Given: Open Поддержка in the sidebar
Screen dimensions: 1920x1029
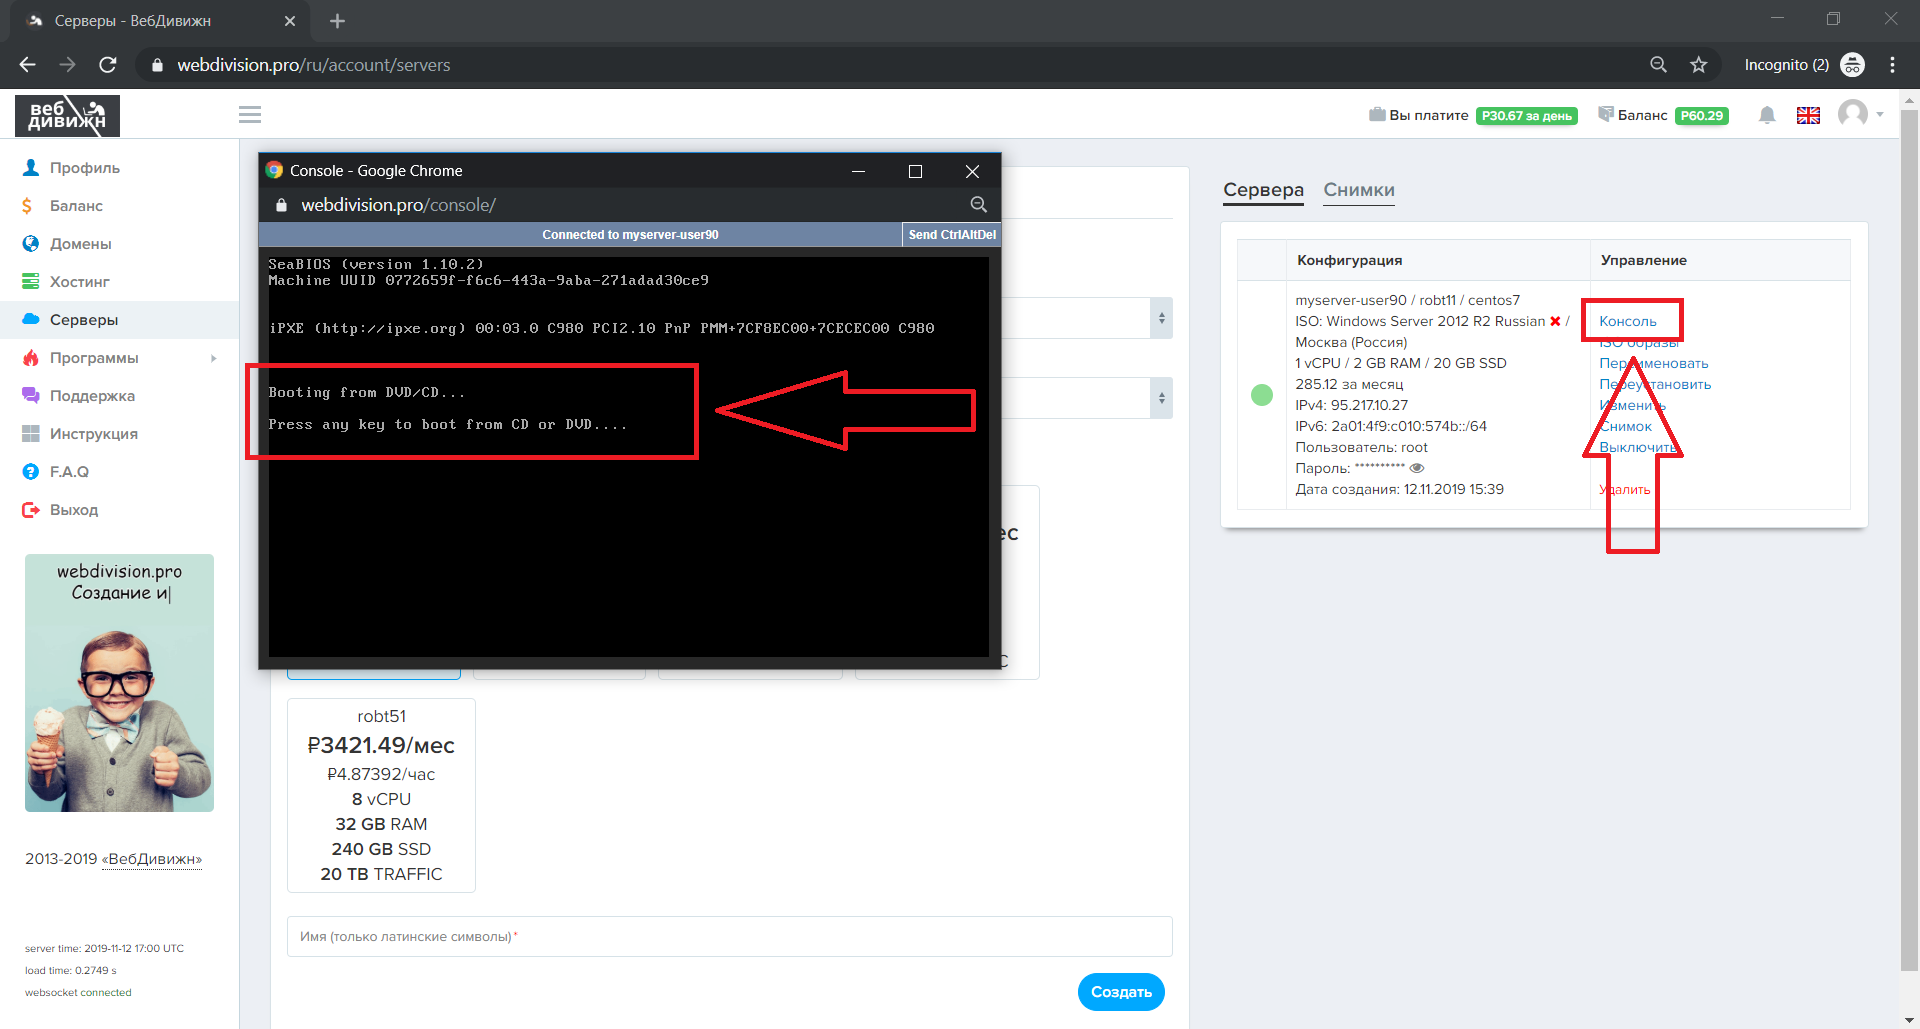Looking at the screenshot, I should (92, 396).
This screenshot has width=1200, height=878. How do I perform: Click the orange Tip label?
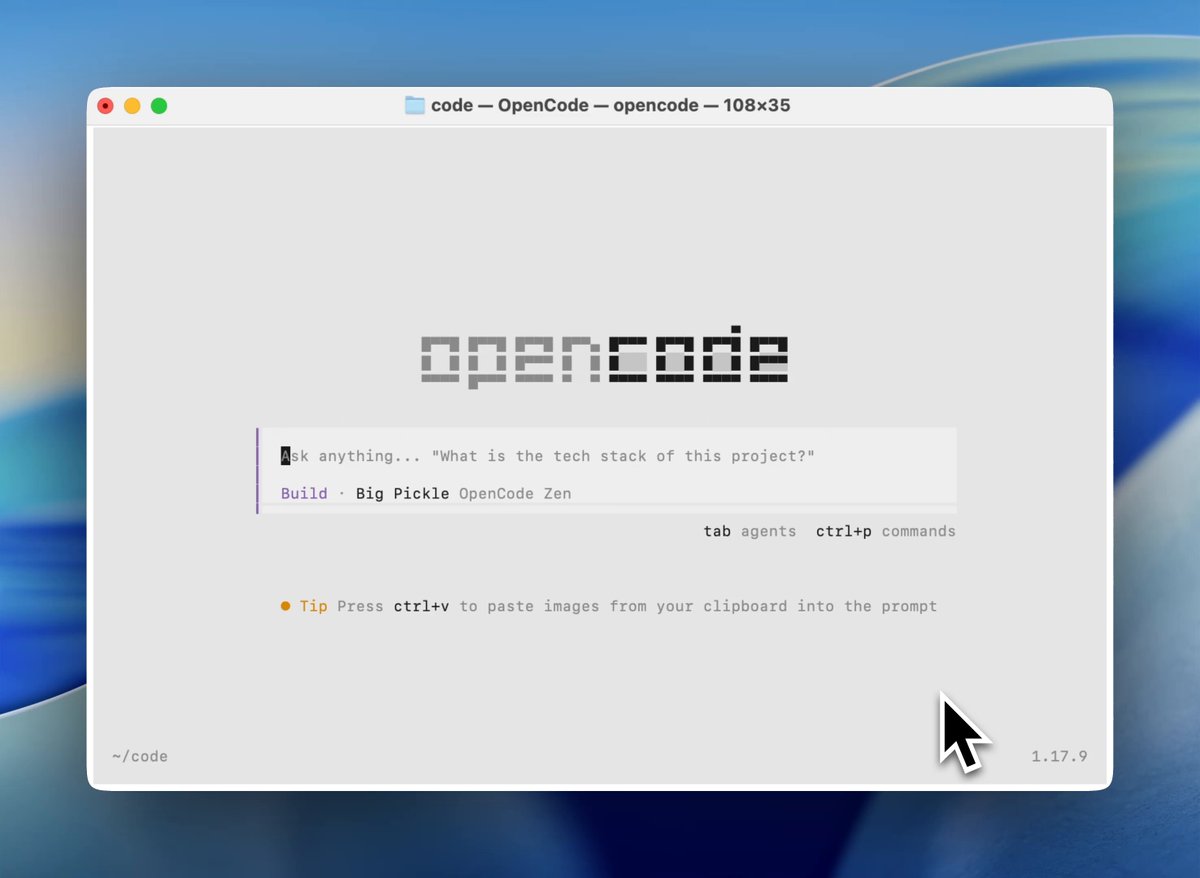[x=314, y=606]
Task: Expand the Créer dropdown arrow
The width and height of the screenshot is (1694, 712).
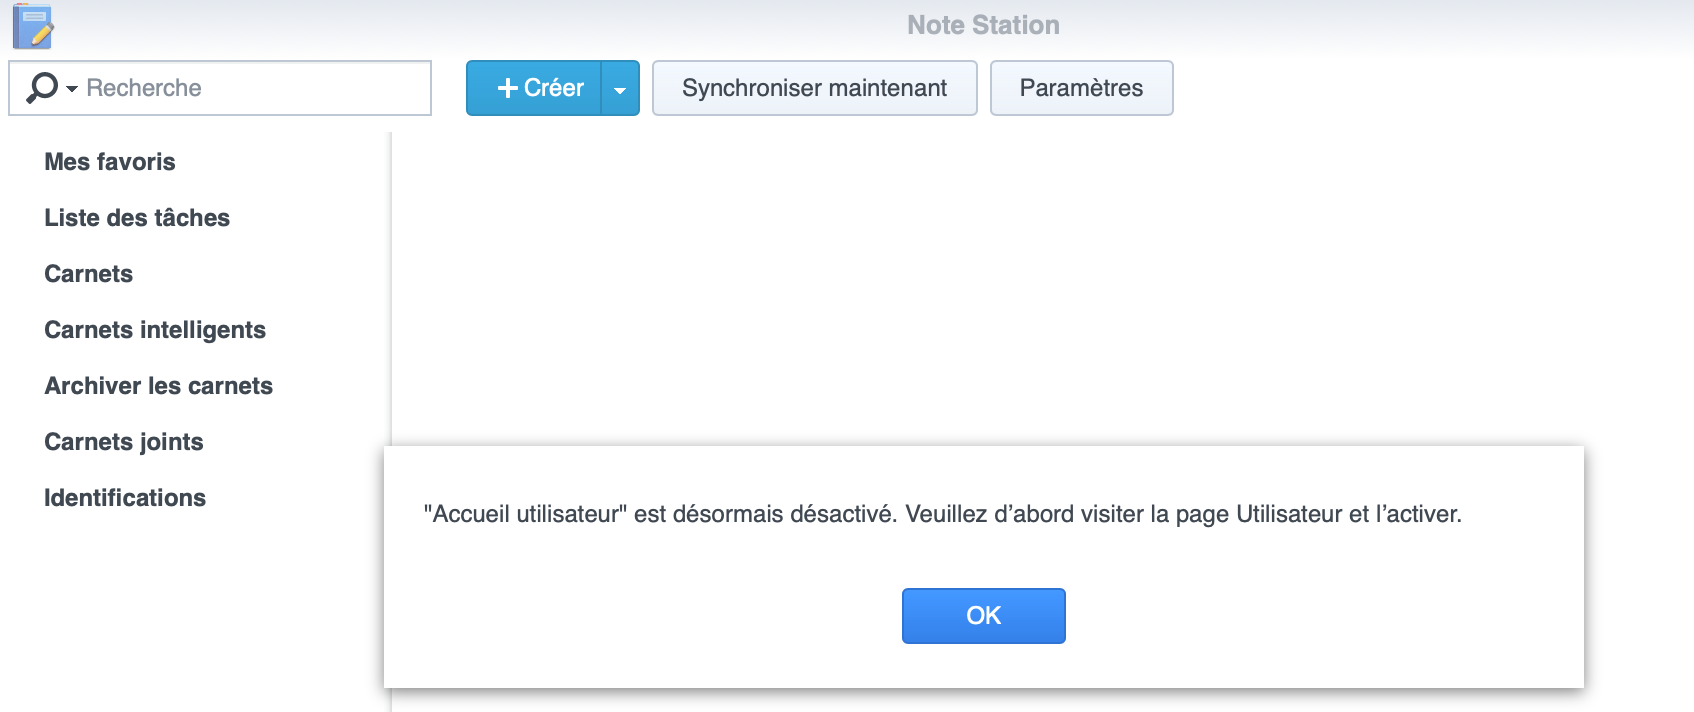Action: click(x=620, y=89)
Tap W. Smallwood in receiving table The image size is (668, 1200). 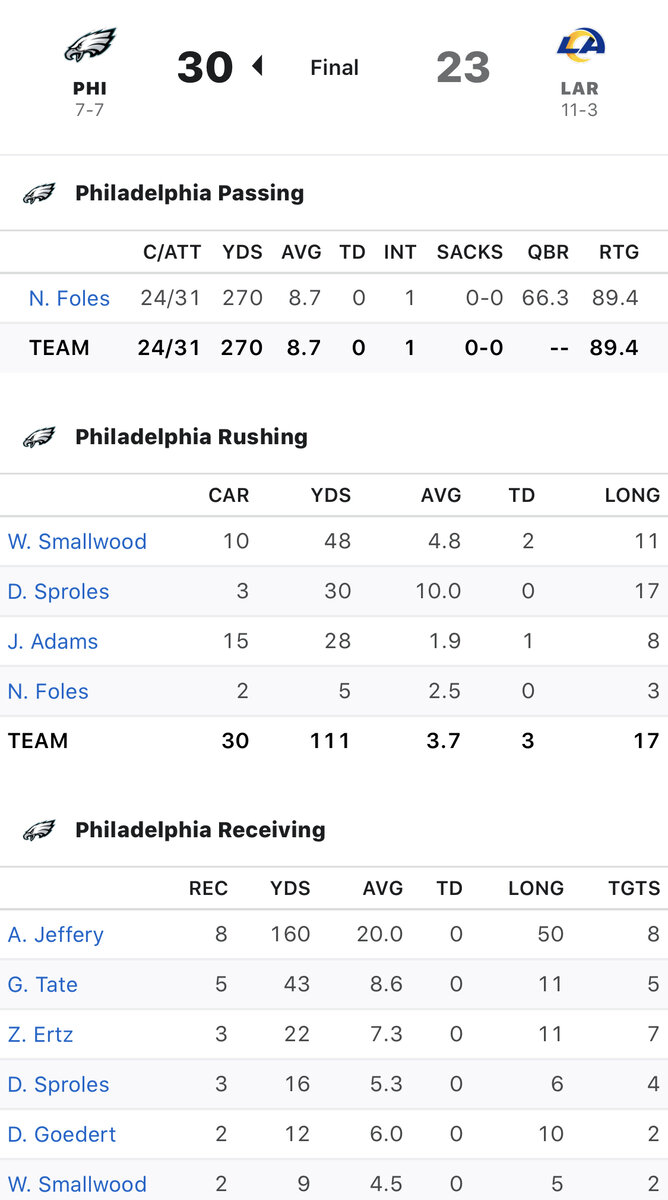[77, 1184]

========

Word for word, repeat the lines above from the one with "Screen dimensions: 1920x1029" through the one with "Task: Expand the Créer dropdown arrow", and nothing beyond them. Omit the pictures.

* [OUTPUT FOR THIS EXERCISE]:
Screen dimensions: 1920x1029
Looking at the screenshot, I should (92, 396).
This screenshot has width=1200, height=878. How do I perform: Click the orange Tip label?
[x=314, y=606]
Task: Expand the Créer dropdown arrow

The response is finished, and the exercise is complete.